Aufgabenstellung - Gib aus dem Forumsthread zum Netzteil den Abschnitt von „## KonterSchock (1.“ bis „vorher vom Stromnetz!!!“ wortgetreu zurück.

Textblock -
Das hier ist mein Netzteil  Hab damals sogar den Kassenzettel von dem Bekannten bekommen, das Netzteil hat er sich gekauft als Ersatznetzteil falls seins mal Kaputt geht  Ist von 2011 , Ende 2011 seither ist es in Betrieb  Gab aber nie Probleme *abstürze etc*  

Das Start Problem nach dem Energiesparmodus bestand schon von Anfang an  

Heute kam er 2 mal nach längere Zeit Problemlos aus dem Standby  Hab als erstes *Monitor aus und an * gemacht* und dann mit Enter aus dem Bios gefahren ging jetzt 2 mal nach ca 10 stunden Problemlos  

Aber manchmal eben nicht.

Hier mein Netzteil: 550 Watt Super Flower Amazon Non-Modular 80+ Bronze - Hardware,

Kann ich da eine Geschossen bekommen wenn ich die Batterie rausnehme? Weiß gar nicht ob ich an die ran komme, den ich habe für das kleine Board ein Riesen CPU Lüfter drauf *Macho 2 PCGH Edition*  

Die Stecker der Graka kann ich mal ziehen das ist kein Problem und auch die Graka mal aus dem Sockel nehmen und wieder einstecken  

Frage ist nur wie Reproduziere ich den Fehler den er tritt ja nicht jedesmal auf  

Hab jetzt mal die Festplatte auf Aus auf 5000 Minuten gestellt ev liegt es auch daran das es nun Funktioniert  oder 2 mal nacheinander ging  kann das sein?

Aber Crystal Disk fand bei meiner Seagate 500 GB (auch 2 jahre alt) keinen Fehler zeigte *gut* an auch ein andres Tool zeigte keine Fehler, und alle Seagate Tool Einstellungen konnten Sie Problemlos ohne Fehler reparieren und überprüfen


----------



## KonterSchock (1. Januar 2015)

zeig mal bilder vom innen leben.

nein, bekommst keine geschossen, wen du die Batterie raus machst, nimm den pc aber vorher vom Stromnetz!!!

Netzteile können auch bei nicht Nutzung kaputt gehen, ich würde dir mal eins ans Herz legen, be quiet! Straight Power E9 450W ATX 2.4 (E9-450W/BN191) Preisvergleich | Geizhals Deutschland

stell mal deine Energie auf "ausbalanziert" und festplatte ausschalten auf "nie"

Bereitgestellte Einträge -
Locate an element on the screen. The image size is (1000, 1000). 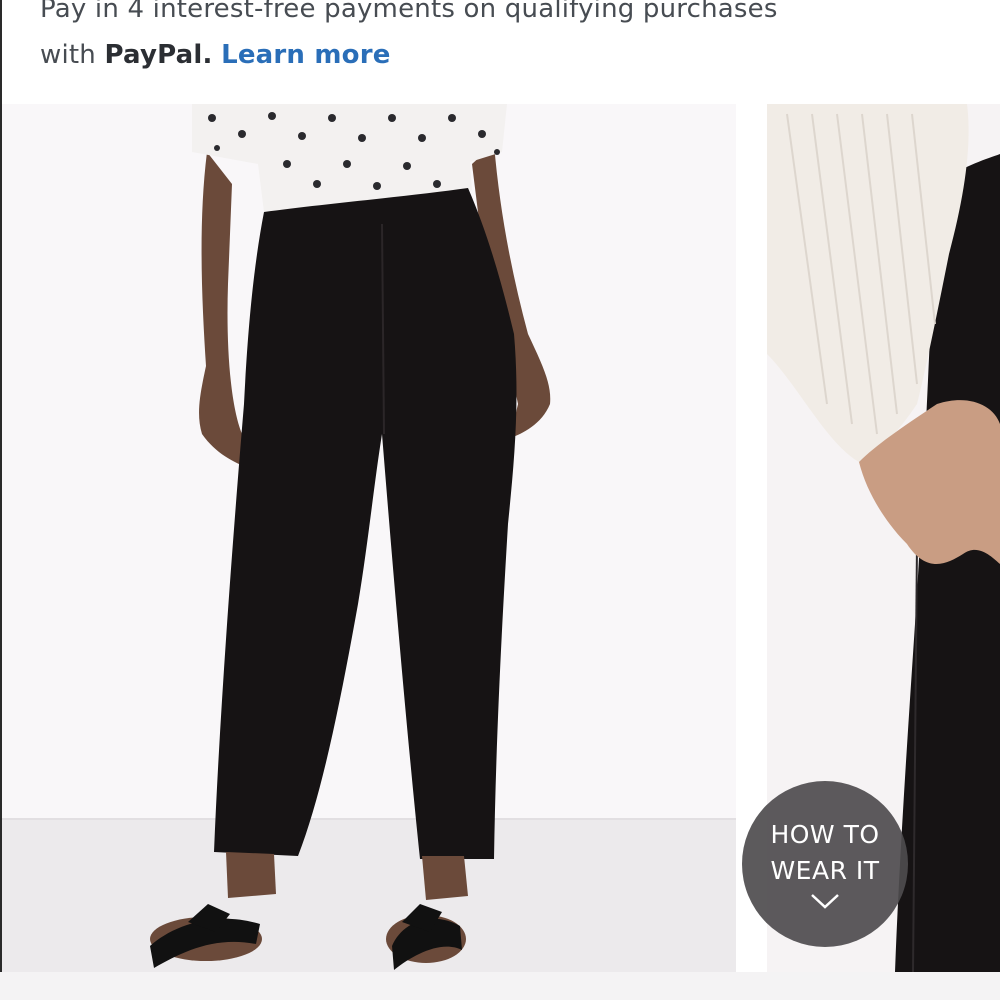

==

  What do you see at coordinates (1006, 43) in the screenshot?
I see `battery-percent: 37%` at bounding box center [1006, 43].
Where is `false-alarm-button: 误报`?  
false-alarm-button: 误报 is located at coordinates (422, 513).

Erwartete Antwort -
## KonterSchock (1. Januar 2015)

zeig mal bilder vom innen leben.

nein, bekommst keine geschossen, wen du die Batterie raus machst, nimm den pc aber vorher vom Stromnetz!!!